Secondly, are there alternatives to gsub?

Thirdly, are there any *clear* and *exhaustive* treatments of the question of escaped backslashes in Ruby - in input strings in programs, in IRB, with single-quoted strings, double-quoted strings and other situations? I guess a multidimensional table might be useful to determine how to escape a backslash, if it can be done at all.

Regards

John Sampson

Check out Regexp.escape ->

Regexp.escape( '\foo\bar' )

=> "\\\\foo\\\\bar"

Regexp.escape( '\foo\bar' ).gsub /\\\\/,''

=> "foobar"

hope this helps.

regards
attila

···

On Wed, Jan 16, 2013 at 1:58 PM, John Sampson <jrs.idx@ntlworld.com> wrote:

I am trying to find a way of removing escaped characters in input strings
from a file made by another program. That is to say, two-character sequences
in which the first character is a backslash.

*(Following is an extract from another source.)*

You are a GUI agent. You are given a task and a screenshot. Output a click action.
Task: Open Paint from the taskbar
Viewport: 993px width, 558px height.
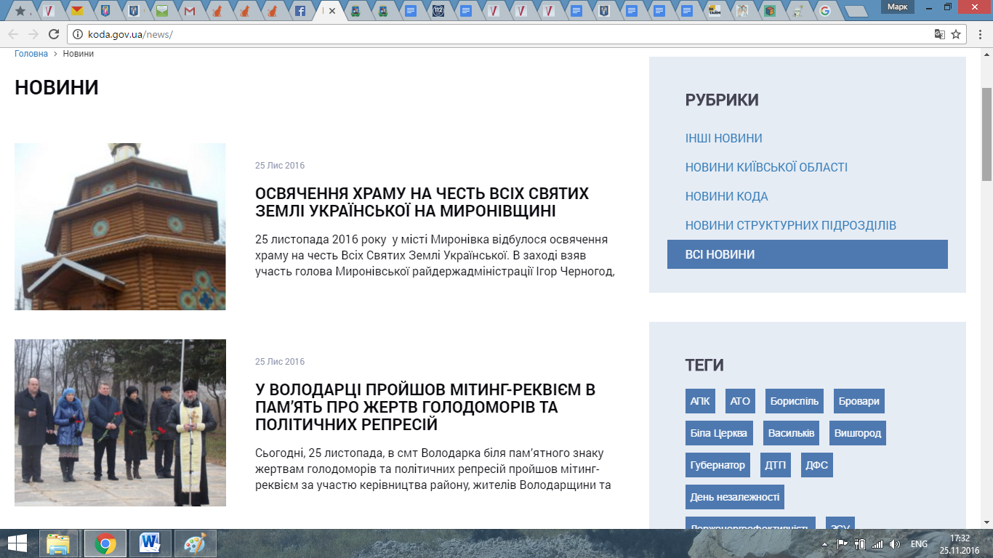[195, 543]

I would have thought in my naivete that gsub(/\\./,"") would do this, but
no. I am using Ruby 1.9 hence Oniguruma.

Firstly, are the strings input from a text file treated as single- or
double-quoted?

Secondly, are there alternatives to gsub?

Thirdly, are there any *clear* and *exhaustive* treatments of the question
of escaped backslashes in Ruby - in input strings in programs, in IRB, with
single-quoted strings, double-quoted strings and other situations? I guess a
multidimensional table might be useful to determine how to escape a
backslash, if it can be done at all.

Regards

John Sampson

I am trying to find a way of removing escaped characters in input strings
from a file made by another program. That is to say, two-character sequences
in which the first character is a backslash.

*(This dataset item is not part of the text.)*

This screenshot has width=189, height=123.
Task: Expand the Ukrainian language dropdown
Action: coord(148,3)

I would have thought in my naivete that gsub(/\\./,"") would do this, but
no. I am using Ruby 1.9 hence Oniguruma.

Why not? This works as expected for me:

irb(main):001:0> s = 'a\\bc'
=> "a\\bc"
irb(main):002:0> puts s, s.length
a\bc
4
=> nil
irb(main):003:0> x = s.gsub(/\\./, '')
=> "ac"
irb(main):004:0> puts x, x.length
ac
2
=> nil
irb(main):005:0>

Firstly, are the strings input from a text file treated as single- or
double-quoted?

Neither. Single and double quotes only have meaning inside program code.

Secondly, are there alternatives to gsub?

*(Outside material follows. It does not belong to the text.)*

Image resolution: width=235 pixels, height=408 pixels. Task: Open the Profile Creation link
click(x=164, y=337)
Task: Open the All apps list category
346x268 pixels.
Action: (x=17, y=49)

Well, you can code it up yourself. You can use

irb(main):006:0> s.delete '\\'
=> "abc"

Thirdly, are there any *clear* and *exhaustive* treatments of the question
of escaped backslashes in Ruby - in input strings in programs, in IRB, with
single-quoted strings, double-quoted strings and other situations? I guess a
multidimensional table might be useful to determine how to escape a
backslash, if it can be done at all.

The topic comes up frequently here. Other than that:
http://www.ruby-doc.org/docs/ProgrammingRuby/html/tut_stdtypes.html#S2

Kind regards

robert

···

On Wed, Jan 16, 2013 at 1:58 PM, John Sampson <jrs.idx@ntlworld.com> wrote:

--
remember.guy do |as, often| as.you_can - without end
http://blog.rubybestpractices.com/

Firstly, gsub does not make the removal of characters permanent, try gsub!
Secondly, if you control the other program why not from there put the input into your own designed string delimiters instead of single and double quotes doing away with the need to use escape backslashes within the string?

···

Date: Wed, 16 Jan 2013 21:58:13 +0900
From: jrs.idx@ntlworld.com
Subject: Escaped backslashes in input strings - newbie question
To: ruby-talk@ruby-lang.org

I am trying to find a way of removing escaped characters in input
strings from a file made by another program. That is to say,
two-character sequences in which the first character is a backslash.

I would have thought in my naivete that gsub(/\\./,"") would do this,
but no. I am using Ruby 1.9 hence Oniguruma.

Firstly, are the strings input from a text file treated as single- or
double-quoted?

Secondly, are there alternatives to gsub?

Thirdly, are there any *clear* and *exhaustive* treatments of the
question of escaped backslashes in Ruby - in input strings in programs,
in IRB, with single-quoted strings, double-quoted strings and other
situations? I guess a multidimensional table might be useful to
determine how to escape a backslash, if it can be done at all.

Regards

John Sampson

I should have mentioned that I was using gsub!

It does look as if I will need a non-Ruby program to massage the file input.

···

On 16/01/2013 13:42, Alexander McMillan wrote:

Firstly, gsub does not make the removal of characters permanent, try gsub!
Secondly, if you control the other program why not from there put the input into your own designed string delimiters instead of single and double quotes doing away with the need to use escape backslashes within the string?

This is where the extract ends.